Gemein­hin ver­steht man unter Brüs­se­ler Spit­zen ein Tex­til­pro­dukt, das gern für Braut­klei­der ver­wen­det wird. Es gibt auch ein Gericht die­ses Namens mit Chi­co­rée als ent­schei­den­de Zutat. Dar­um geht es hier nicht und auch nicht in erster Linie um das Spit­zen­kan­di­da­ten­prin­zip, das sich zum Zank­ap­fel zwi­schen dem Euro­päi­schen Par­la­ment und dem Euro­päi­schen Rat ent­wickelt hat, seit die Staats- und Regie­rungs­chefs unter Miss­ach­tung des Wäh­ler­wil­lens mein­ten, Spit­zen­po­si­tio­nen nach Gut­dün­ken ver­ge­ben zu kön­nen. Gemeint sind die Spit­zen, die mit­un­ter auf Kon­fe­ren­zen aus­ge­teilt wer­den, ohne dass die Öffent­lich­keit sie auf Anhieb als sol­che wahrnimmt.
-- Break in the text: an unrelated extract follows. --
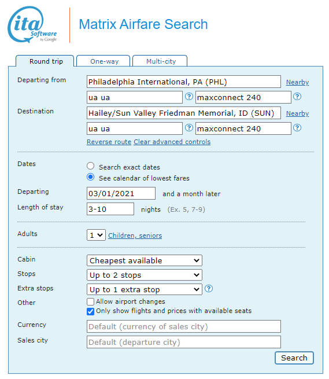Viewport: 329px width, 379px height.
Task: Click Clear advanced controls link
Action: pyautogui.click(x=172, y=142)
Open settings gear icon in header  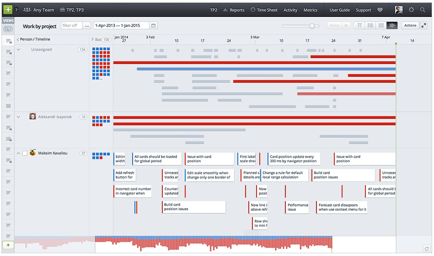(x=411, y=10)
Im vor­lie­gen­den Fall hat der fran­zö­si­sche Staats­prä­si­dent Emma­nu­el Macron mit dem Aus­tei­len von Spit­zen begon­nen, als er dem Spit­zen­kan­di­da­ten der Euro­päi­schen Volks­par­tei bei der jüng­sten Euro­pa­wahl, Man­fred Weber, zu wenig Erfah­rung für das Amt des Prä­si­den­ten der Euro­päi­schen Kom­mis­si­on unter­stell­te. Das sag­te der­sel­be Macron, der 2017 ohne Haus­macht in der Natio­nal­ver­samm­lung bei der fran­zö­si­schen Prä­si­dent­schafts­wahl antrat und die­se haus­hoch gewann. Was ihm wahr­schein­lich sehr viel mehr als die ver­meint­lich unzu­rei­chen­de Erfah­rung Webers miss­fiel, war die Vor­stel­lung, die Gran­de Nati­on könn­te gegen­über einem über­mäch­ti­gen Deutsch­land ins Hin­ter­tref­fen geraten.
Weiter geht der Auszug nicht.